Identity and Access Management

aws cloudwatch에서 로그를 읽을 때 역할만 사용하려면 어떤 자격 증명이 필요합니까?

aws sdk를 사용하여 ec2 머신에서 로그 그룹 이벤트를 읽고 싶습니다. 비밀/액세스 키 없이 role_arn만 사용하고 싶습니다. 이 역할에 필요한 최소 권한은 무엇입니까? 현재 CloudWatchLogsFullAccess 및 STS:full과 함께 작동하지만 중복되는 것 같습니다. 감사합니다.

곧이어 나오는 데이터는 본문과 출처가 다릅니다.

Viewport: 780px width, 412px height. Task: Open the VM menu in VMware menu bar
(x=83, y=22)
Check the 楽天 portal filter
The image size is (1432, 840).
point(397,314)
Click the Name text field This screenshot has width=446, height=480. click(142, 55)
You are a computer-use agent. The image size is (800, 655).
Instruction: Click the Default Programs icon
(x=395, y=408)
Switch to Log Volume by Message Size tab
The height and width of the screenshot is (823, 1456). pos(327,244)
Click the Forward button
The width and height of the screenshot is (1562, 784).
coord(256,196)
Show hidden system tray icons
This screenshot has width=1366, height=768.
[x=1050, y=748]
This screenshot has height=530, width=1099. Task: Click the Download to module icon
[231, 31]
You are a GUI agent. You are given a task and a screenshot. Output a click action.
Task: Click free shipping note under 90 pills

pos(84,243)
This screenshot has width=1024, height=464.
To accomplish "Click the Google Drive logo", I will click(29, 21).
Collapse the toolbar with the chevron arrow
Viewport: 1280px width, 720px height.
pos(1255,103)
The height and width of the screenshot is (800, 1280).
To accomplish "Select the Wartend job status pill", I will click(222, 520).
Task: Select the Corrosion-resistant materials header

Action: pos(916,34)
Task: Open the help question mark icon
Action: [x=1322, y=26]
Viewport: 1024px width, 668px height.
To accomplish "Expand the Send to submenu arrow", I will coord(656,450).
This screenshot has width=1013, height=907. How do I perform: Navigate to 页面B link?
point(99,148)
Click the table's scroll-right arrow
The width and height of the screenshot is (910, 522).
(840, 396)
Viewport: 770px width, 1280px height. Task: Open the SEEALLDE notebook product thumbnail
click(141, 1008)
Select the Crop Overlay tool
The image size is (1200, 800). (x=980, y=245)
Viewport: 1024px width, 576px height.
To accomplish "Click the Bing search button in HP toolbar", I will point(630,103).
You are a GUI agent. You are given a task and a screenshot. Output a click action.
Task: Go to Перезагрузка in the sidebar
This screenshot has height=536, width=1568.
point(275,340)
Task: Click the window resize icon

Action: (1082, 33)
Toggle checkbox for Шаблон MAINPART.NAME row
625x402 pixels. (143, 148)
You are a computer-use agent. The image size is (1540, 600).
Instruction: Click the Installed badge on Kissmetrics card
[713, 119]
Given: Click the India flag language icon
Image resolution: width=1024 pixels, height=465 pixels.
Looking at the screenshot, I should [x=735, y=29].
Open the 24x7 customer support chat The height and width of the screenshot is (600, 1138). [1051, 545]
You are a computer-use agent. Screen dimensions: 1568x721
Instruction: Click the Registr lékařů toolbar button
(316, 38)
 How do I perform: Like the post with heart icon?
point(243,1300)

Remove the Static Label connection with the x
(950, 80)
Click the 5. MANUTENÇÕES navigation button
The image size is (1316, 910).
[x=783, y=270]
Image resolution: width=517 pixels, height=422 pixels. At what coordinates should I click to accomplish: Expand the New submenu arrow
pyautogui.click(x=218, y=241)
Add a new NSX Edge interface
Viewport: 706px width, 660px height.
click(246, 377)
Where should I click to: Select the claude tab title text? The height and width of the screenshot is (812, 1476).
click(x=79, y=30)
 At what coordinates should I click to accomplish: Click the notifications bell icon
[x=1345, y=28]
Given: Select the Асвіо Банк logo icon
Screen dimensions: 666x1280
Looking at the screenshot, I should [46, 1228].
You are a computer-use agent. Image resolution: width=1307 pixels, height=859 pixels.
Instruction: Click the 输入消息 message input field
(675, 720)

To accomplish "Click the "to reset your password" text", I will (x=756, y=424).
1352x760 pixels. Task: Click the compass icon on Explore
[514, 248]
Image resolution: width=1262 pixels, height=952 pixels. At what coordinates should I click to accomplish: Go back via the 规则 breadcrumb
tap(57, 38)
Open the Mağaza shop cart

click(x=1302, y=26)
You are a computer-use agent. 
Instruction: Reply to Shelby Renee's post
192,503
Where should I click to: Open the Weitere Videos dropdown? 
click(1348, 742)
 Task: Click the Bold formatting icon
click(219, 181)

안녕! 여기에는 최소 권한 로그 읽기 권한에 대한 몇 가지 예가 있습니다. 생성 및 넣기 작업이 없는 예 3은 필요한 것을 제공해야 합니다. https://docs.aws.amazon.com/AmazonCloudWatch/latest/logs/iam-identity-based-access-control-cwl.html




Hi AWS-User-1046823,

Amazon Cognito와 같은 OIDC(Open ID Connect) 공급자를 사용하여 SDK 클라이언트에 토큰을 발급한 다음 WebIdentity 로 역할을 맡을 수 있습니다. 역할에 대한 신뢰 정책은 다음과 같습니다.

"Statement": [
    {
      "Effect": "Allow",
      "Principal": {
        "Federated": "arn:aws:iam::11112222333:oidc-provider/token.actions.githubusercontent.com"
      },
      "Action": "sts:AssumeRoleWithWebIdentity",
      "Condition": {
        "StringEquals": {
          "token.actions.githubusercontent.com:aud": "audience.value.configured.on.idp"
        }
      }
    }
  ]

최소 권한 측면에서 위의 역할에 연결하여 AWS 관리형 정책 CloudWatchLogsReadOnlyAccess로 시작하겠습니다. 그런 다음 역할에서 IAM Access Analyzer Policy Generator 를 사용합니다. 하루나 이틀 동안 사용 사례를 실행하면 정책 생성기가 CloudWatchLogsReadOnlyAccess를 대체하는 데 사용할 수 있는 CloudTrail 이벤트를 기반으로 최소 권한 정책을 생성합니다.